I have to say to the Committee that in this sphere, in my own discussions with the Soviet representatives during the last twelve months—and I have been involved in quite a few—I have seen no sign that they are ready to settle any of these issues, other than on their own terms. The one exeption, of course, is Laos, where there has been considerable progress. But in these and in other matters there has been none.

In two instances I have seen the Soviet representatives withdraw from their previous position to take up a position even more intransigent. I hope that we shall be able to make progress, but one must be realistic. Therefore, while we may make progress on the main issue, I hope we shall also make progress on what I have termed small issues—though hon.
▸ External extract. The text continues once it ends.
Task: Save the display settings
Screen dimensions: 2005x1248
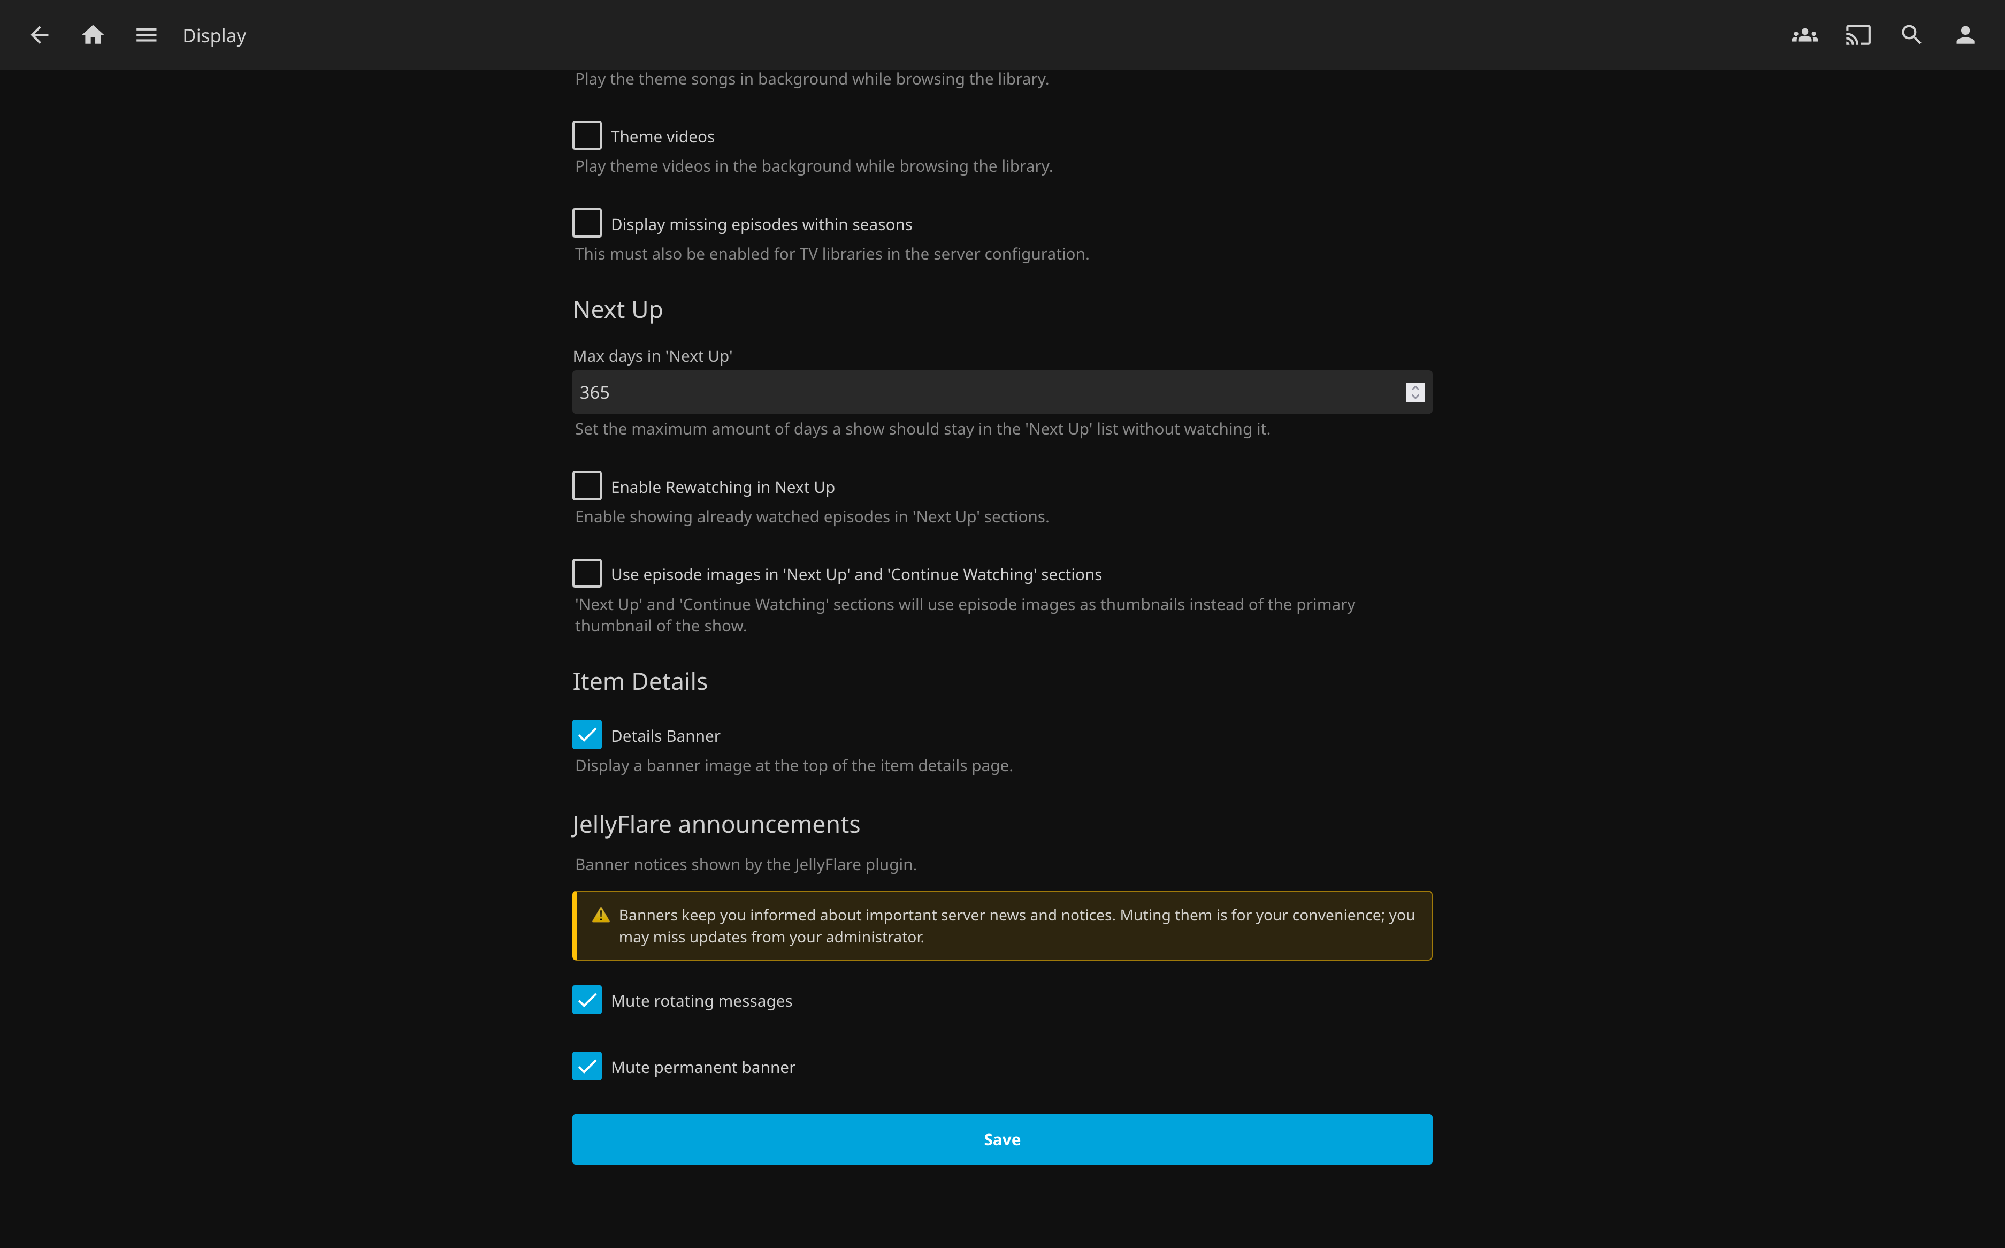Action: point(1002,1139)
Members have made the point that they are important. I think that probably that would be the most helpful way of making some progress at the present time.

We continue to try to find a modus vivendi based on the access problem as much as anything else relating to Berlin as a whole while at Geneva we seek a solution to some of the wider East. West issues. That is what we are seeking all the time, a possible solution to the wider issues of general and complete dis- armament. There are those who say that a solution of the Berlin situation can come about only after reducing the tension by reducing armaments. But it is equally arguable that we can succeed in our disarmament talks only after we have succeeded in reducing the tension over Berlin.

We must keep on trying at all these levels, and that is what the Government are determined to do. I shall see that all the suggestions put forward in this debate are carefully studied. I think that it is valuable that there exists this unanimity of view about what the erection of the Berlin wall has meant. I warmly endorse all that has been said about the restraint and patience shown by the people of West Berlin. It is an example to us in our efforts to try to find some accommodation with those who live on the other side of the Iron Curtain. These people have had a terrible experience. I am sure that some of the expressions which have been voiced tonight will be appreciated by those who dwell in West Berlin.

We have had a valuable debate. The Government will continue with its efforts at all three of the levels to which I have referred to make such progress as is possible and to see whether we can get rid finally of this terrible problem which has dogged us for so long.

Whereupon Motion made, and Question, That the Chairman do report Progress and ask leave to sit again—[Mr. J. E. B. Hill]—put and agreed to.

Committee report Progress: to sit again Tomorrow.